Il Governo Meloni si appresta ad applicare una stagione di spending review applicata ai comparti pubblici, Scuola compresa, che prenderà il via con la Legge di Bilancio 2025 per concludersi nel 2027, a fine legislatura: le “voci” insistenti dei giorni scorsi sulla politica di risparmio generalizzato che vedrà coinvolti tutti i settori della macchina statale si sono trasformati in denuncia pubblica. A produrla, dopo l’Assemblea generale, è stata la Cgil: il sindacato ha tenuto a fare sapere che “la prossima legge di bilancio inaugurerà una lunga stagione di rigore e tagli alla sanità, a istruzione e ricerca, alla previdenza, ai contratti collettivi nazionali di lavoro pubblici, agli enti locali, agli investimenti”.
Il problema, sottolinea il sindacato, è che “tutto ciò non è una prospettiva inevitabile, ma il risultato di una precisa scelta politica: quella di non toccare extraprofitti, profitti, rendite finanziare e immobiliari, grandi patrimoni, evasione fiscale e contributiva“.

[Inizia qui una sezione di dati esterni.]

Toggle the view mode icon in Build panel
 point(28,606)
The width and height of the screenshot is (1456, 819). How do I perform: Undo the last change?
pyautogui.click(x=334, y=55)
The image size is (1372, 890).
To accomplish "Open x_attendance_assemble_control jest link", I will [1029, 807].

Resta da capire, se la notizia sarà confermata, su quali ambiti scolastici si attueranno i tagli di spesa: nel mirino potrebbero esserci ulteriori accorpamenti di istituti, il cosiddetto ‘dimensionamento’, o la riduzione delle risorse, peraltro già ‘magre’, destinate alle scuole. Mentre molto difficilmente si potranno attuare riduzione agli stipendi o, in generale, ai compensi del personale, già remunerato con somme molto al di sotto della media degli altri comparti pubblici e anche dei colleghi d’oltre confine.
I timori riguardano, quindi, anche il settore previdenziale: su questo fronte, il pericolo maggiore è che vengano ulteriormente alzati i requisiti minimi per l’accesso al pensionamento.

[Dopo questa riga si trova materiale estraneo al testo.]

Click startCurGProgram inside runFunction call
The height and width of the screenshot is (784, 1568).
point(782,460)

Secondo la Cgil non bisogna toccare i ministeri e gli enti locali, ma è invece necessaria una riforma fiscale alternativa “fondata sui principi previsti dalla nostra Costituzione: progressività, equità, capacità contributiva, lotta serrata all’evasione, conferma delle misure sul cuneo fiscale e contributivo in scadenza, restituzione del fiscal drag, incremento delle imposte su profitti, rendite e grandi ricchezze“.
L’organizzazione sindacale guidata da Maurizio Landini non è esclude a priori “un’insostenibile riduzione” di spesa pubblica, come il Governo ha fatto intendere di volere realizzare, ma prioritariamente occorre “aumentare il gettito fiscale per investire nel Servizio sanitario nazionale, nel welfare pubblico e universalistico, nell’istruzione, nel diritto allo studio, nella ricerca”.
Praticamente, sostiene la Cgil, i settori della Conoscenza devono diventare terreno di investimento e non, come sembra si appresti a fare l’Esecutivo in carica, uno dei settori pubblici sui quali attuare delle politiche di risparmio andando a tagliarne parti più o meno importanti.
Tra l’altro, la riduzione di finanziamenti al mondo scolastico ed in generale della formazione delle giovani generazioni andrebbe a cozzare con le promesse del Governo, che ha sempre sostenuto, almeno a parole, di avere la volontà di elevare la spesa per la Conoscenza rispetto al Pil, cercando quindi di avvicinarla a quella media europea vistosamente maggiore.